Thousands of patients could have rare life-threatening diseases without knowing it, experts warn

New Delhi: Thousands of patients could unknowingly suffer with a rare life-threatening disease, experts have warned.

TUBB4a leukodystrophy – an incurable genetic condition that damages the central nervous system and can be deadly to babies and young children – was initially thought to only affect 200 people worldwide.

However, the latest research suggests the figure could be far higher than first thought.
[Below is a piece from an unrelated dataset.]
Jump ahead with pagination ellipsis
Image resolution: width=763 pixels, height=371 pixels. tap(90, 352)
According to the Cleveland Clinic in the US, leukodystrophies affect 1 in 7,663 births. With about 140m children born globally in 2021, that would mean more than 18,000 could have leukodystrophy – and almost 1,650 with TUBB4a – last year alone.
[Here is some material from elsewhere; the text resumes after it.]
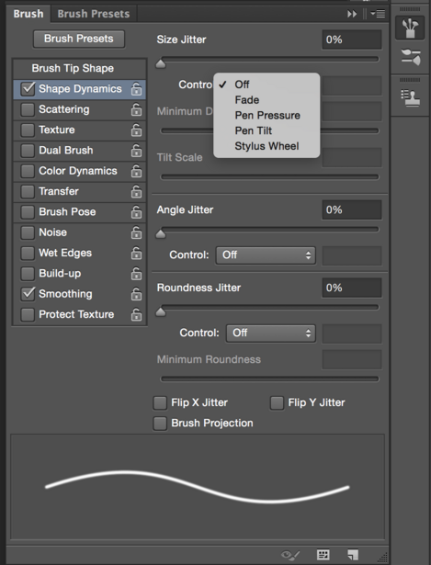The width and height of the screenshot is (431, 565).
Task: Open the Roundness Jitter Control dropdown
Action: 271,333

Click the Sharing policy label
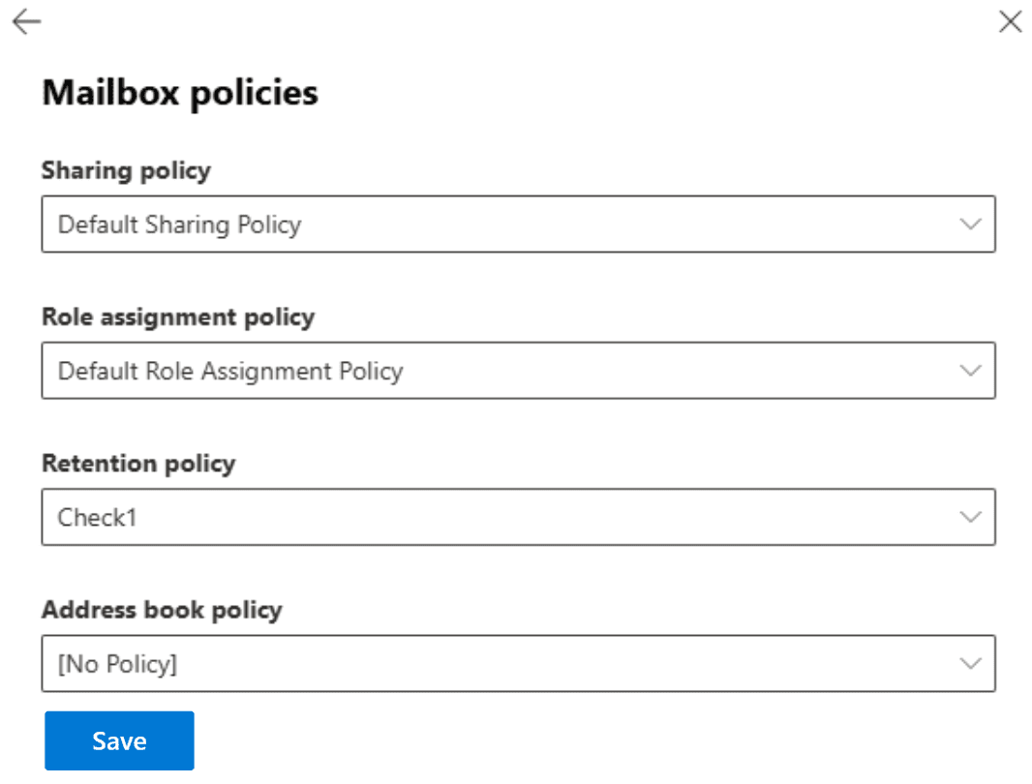(x=126, y=170)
Dr Dan Williams, CEO and co-founder of biotech firm SynaptixBio, which aims to develop the world’s first treatment for the debilitating disease, said the actual number of TUBB4a sufferers could be higher still.
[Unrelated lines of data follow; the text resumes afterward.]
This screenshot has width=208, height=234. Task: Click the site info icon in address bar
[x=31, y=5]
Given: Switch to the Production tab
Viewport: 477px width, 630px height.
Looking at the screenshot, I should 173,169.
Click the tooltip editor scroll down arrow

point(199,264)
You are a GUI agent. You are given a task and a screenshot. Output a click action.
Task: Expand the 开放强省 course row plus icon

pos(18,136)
“One of the key issues with diagnosing a condition like TUBB4a is that it is incredibly hard to spot. It requires intensive genome sequencing and MRI scans to correctly identify,” he said.

“It can also appear similar to other more commonly-known conditions, such as cerebral palsy or multiple sclerosis. Unfortunately, it is easy to see how signs can be missed.

“It is vital that our understanding of the disease improves rapidly. While it remains a relatively rare condition, there is clearly a greater need to find a treatment than initial estimates would have us believe.”

First identified in 2014, TUBB4a leukodystrophy makes up 9% of a group of about 50 rare neurodegenerative disorders known as leukodystrophies.

Caused by a mutation in the TUBB4a gene, it disrupts signals being relayed between nerve cells in the brain.

Patients can suffer from difficulties walking, sitting up and swallowing.

They can also develop seizures, muscle contractions, hearing and speech difficulties, and uncontrollable limb movements, while others who have developed motor skills in early childhood can regress.

SynaptixBio co-founder and chief science officer Dr Michelle Teng, who diagnosed her daughter Sofia, 11, with a severe form of TUBB4a known as H-ABC, called for greater access to diagnostic testing for potential patients.

“I was very fortunate to have been able to perform the tests Sofia needed,” she said. “It is such a complex and costly process.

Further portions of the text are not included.